▸ **Supplied material**:
━━━━━━━━━━━━━━━━━━━━

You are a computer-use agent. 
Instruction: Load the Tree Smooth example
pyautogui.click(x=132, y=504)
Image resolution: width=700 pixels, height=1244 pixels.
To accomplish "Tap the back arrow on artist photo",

━━━━━━━━━━━━━━━━━━━━

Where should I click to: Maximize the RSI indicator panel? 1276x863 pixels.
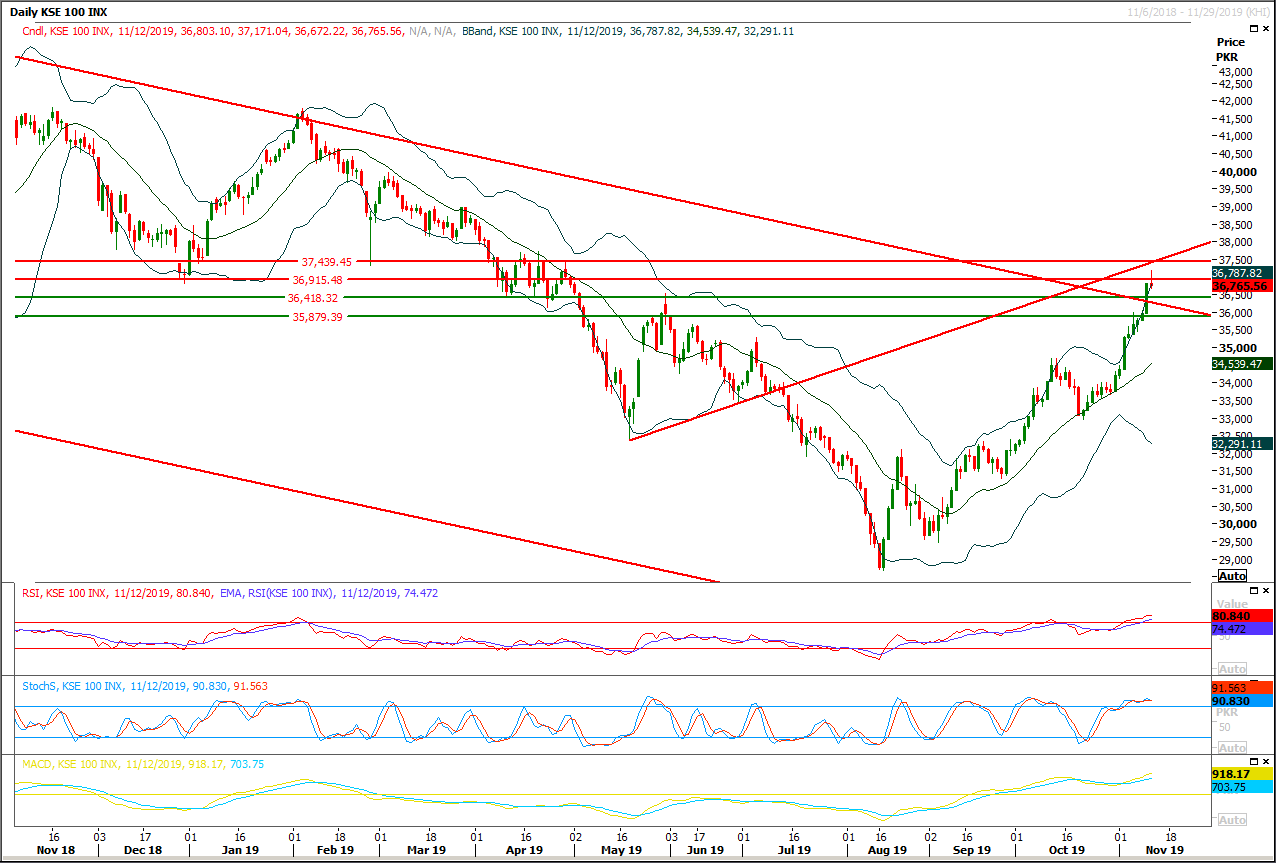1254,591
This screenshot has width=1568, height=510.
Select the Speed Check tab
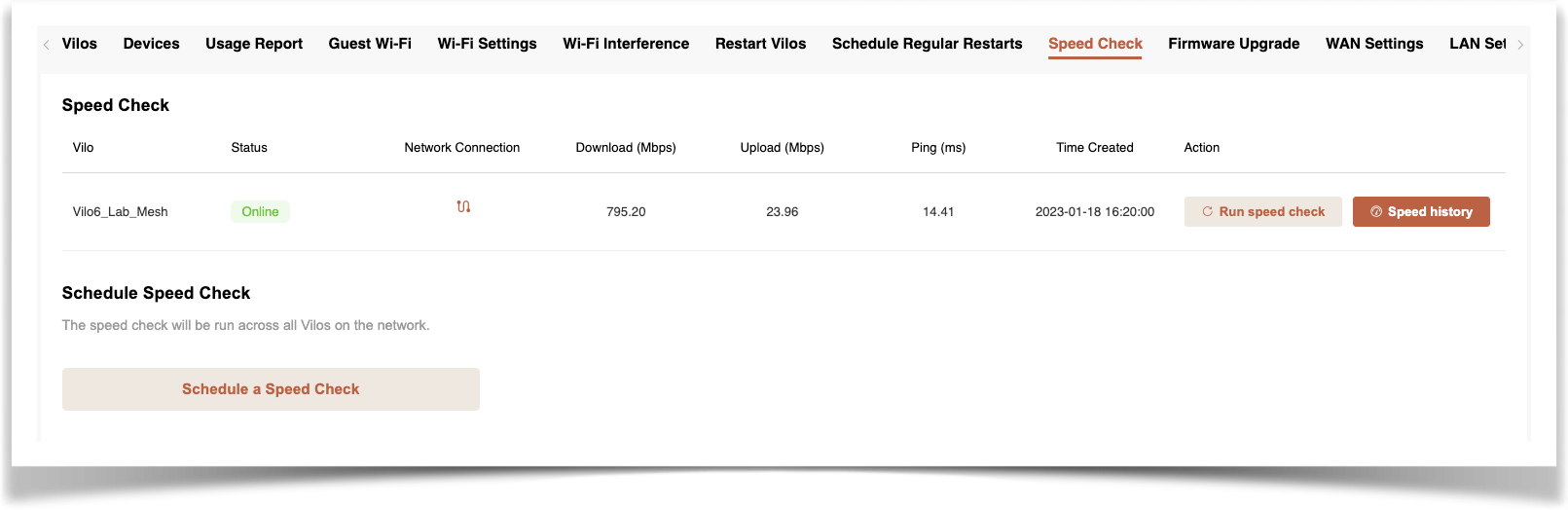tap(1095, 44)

━━━━━━━━━━━━━━━━━━━━

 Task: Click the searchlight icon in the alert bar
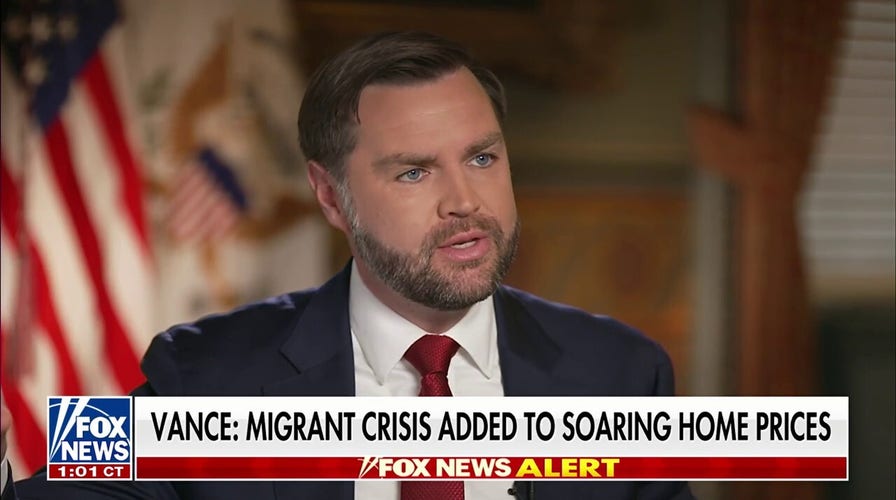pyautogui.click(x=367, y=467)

━━━━━━━━━━━━━━━━━━━━

▸ **Prompt**: Using the records above, copy every line that has the word "height" in it.

▸ **Result**:
Image resolution: width=700 pixels, height=1244 pixels.
This screenshot has width=1568, height=510.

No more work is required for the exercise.